Io resto a casa – L’hashtag

Io resto a casa
Immagine dell’hashtag “Io resto a casa”

L’hashtag che sta più spopolando in questi giorni, su Twitter ma non solo, è la frase

Io resto a casa

Il corrispettivo in altre lingue di maggior interesse che ho trovato è homeoffice.

In un certo senso, questo virus ci sta insegnando che possiamo restare a casa  e lavorare per lungo tempo senza gravi danni, anzi con un beneficio per la nostra salute e quella altrui.

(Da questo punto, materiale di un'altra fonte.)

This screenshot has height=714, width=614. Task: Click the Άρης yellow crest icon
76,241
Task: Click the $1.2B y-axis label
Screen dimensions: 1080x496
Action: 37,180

Pur essendo fatto a difesa della salute delle persone, il restare a casa ci fa mancare il contatto umano: una di quelle cose che diamo talmente per scontate che capiamo quanto siano importanti solo quando le abbiamo perse.

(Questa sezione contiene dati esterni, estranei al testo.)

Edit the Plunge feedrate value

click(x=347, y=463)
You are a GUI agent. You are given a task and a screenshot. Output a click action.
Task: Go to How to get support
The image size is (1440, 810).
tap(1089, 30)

Chi  ha lavorato da casa come me, immagino avrà sofferto la mancanza di varie cose:

  • Telefoni altrui che squillano
  • Pause caffè e pranzi con i colleghi
  • L’attesa del tram nel percorso casa-ufficio

Tutte cose che, fino a poche settimane fa, facevano parte della nostra quotidianità, dandole per scontate. Probabilmente, essendo entrate a far parte della nostra routine, in passato abbiamo odiato quelle cose, pensando di doverle cambiare radicalmente. Oggi, probabilmente, ci sono mancate.

Questo può essere un segnale: la nostra vita non  è così brutta come pensiamo e quello che dobbiamo cambiare è altro. Non si tratta di cambiare lavoro, luogo di residenza o chissà cos’altro: si tratta di vedere il mondo con occhi nuovi.

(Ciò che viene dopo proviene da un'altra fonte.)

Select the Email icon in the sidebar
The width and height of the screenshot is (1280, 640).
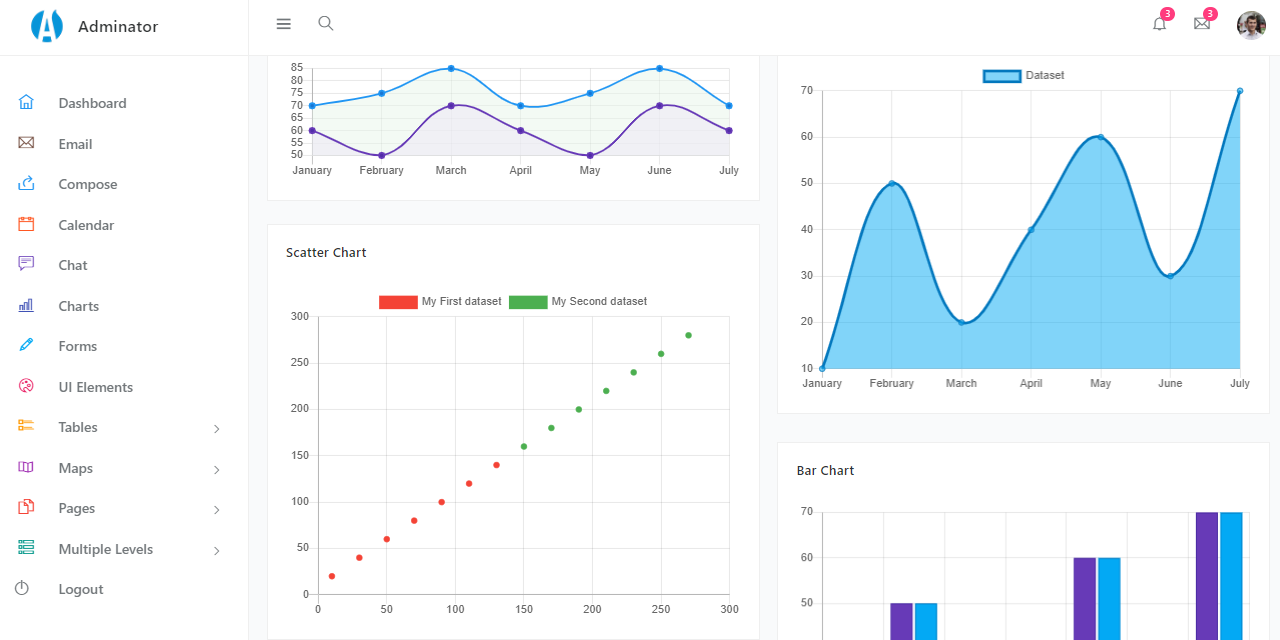[x=25, y=143]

Vedere il mondo con occhi nuovi significa apprezzare ciò che si ha e scartare ciò che ci fa male.  In questo modo, potremo veramente pensare al resto, cioè quello che veramente non ci va bene della nostra vita.

Restare a casa è l’occasione per fare la lista delle cose che ci mancano e quali no. Ci vuole poco tempo, il resto lo possiamo impegnare  per modificarle. Il cambiamento deve essere graduale, in modo da acquisire una nuova abitudine.